France returns historic sword to Senegal

El Hadj Oumar Tall’s sword, nineteenth century. Photo: Anne-Sylvaine Marre-Noël. © Paris – Musée de l'Armée, Dist. RMN-Grand Palais

As part of its promise to restitute artefacts of cultural importance to its former West African colonies, France has returned a sword to Senegal that once belonged to West African political and religious leader al-Hajj Omar Saidou Tall. France’s Prime Minister Édouard Philippe handed the sword back to Senegal’s President Macky Sall during a ceremony in Dakar, attended by the country’s leading cultural practitioners as well as the descendants of Tall. Philippe highlighted the significance of the gesture stating, ‘This sword symbolises an important episode in the history of Senegal and its neighbouring countries. It also symbolises friendship, respect, [and] the mutual admiration that unites our two peoples today.’

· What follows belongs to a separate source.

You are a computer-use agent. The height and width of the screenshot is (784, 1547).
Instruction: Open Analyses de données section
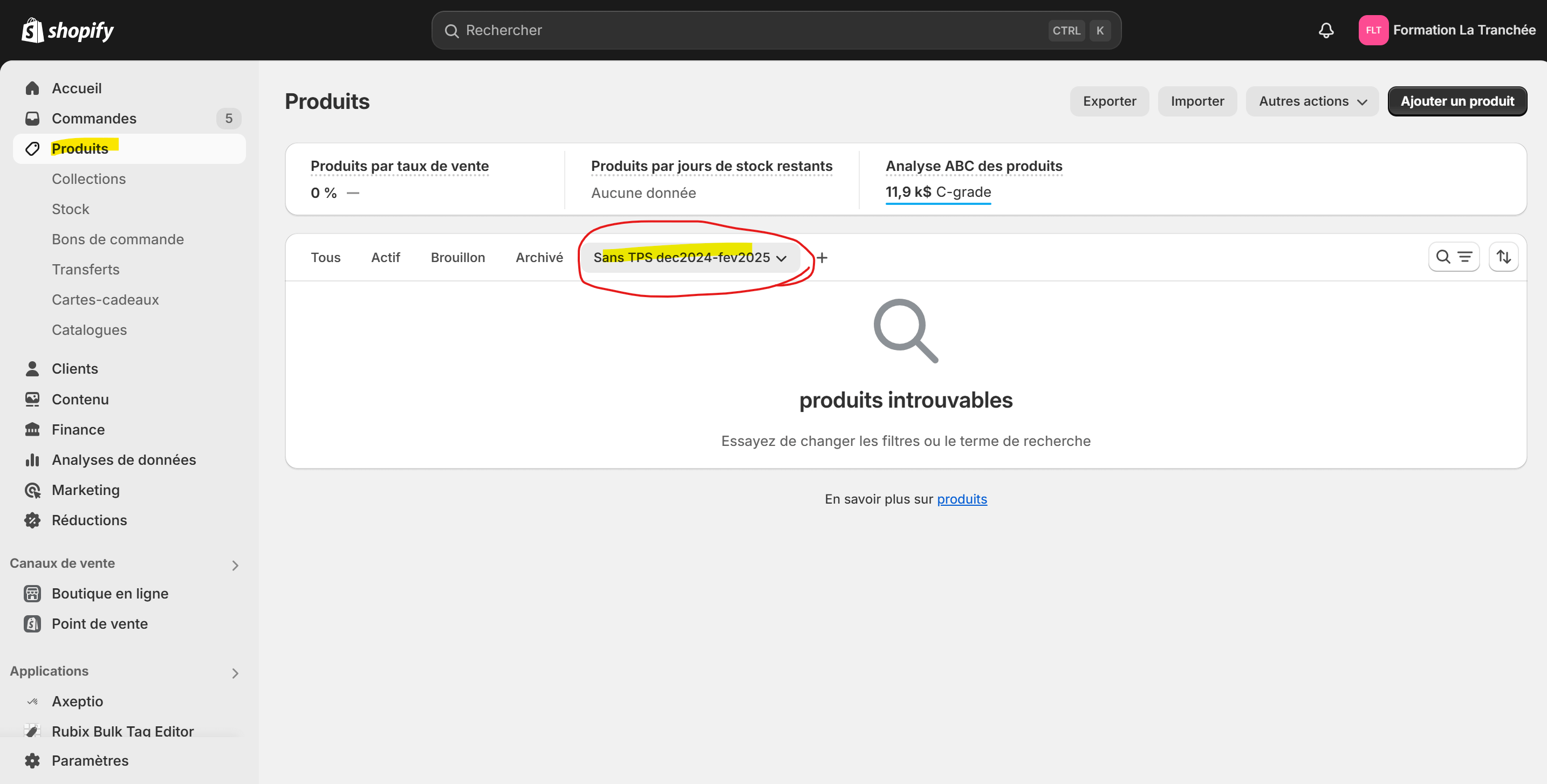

The move comes after a year the release of a controversial state-commissioned report by academics Felwine Sarr and Bénédicte Savoy (number 6 on this year’s Power 100 list) advocating the systematic restitution of cultural artefacts acquired in dubious circumstances during the colonial era (of which there are reported to be at least 90,000). President Emmanuel Macron was quick to react, agreeing to return 26 art objects to Benin and to make restitution one of his priorities over the next five years. Almost a year later, Benin is yet to receive these objects.

With state progress seemingly lagging, there are other parties beginning to emerge as key figures in this effort. The Open Society Foundations, a network of philanthropic foundations founded by investor George Soros, recently announced that it will put forward $15m to aid the return of African artefacts taken by Western nations during the colonial period.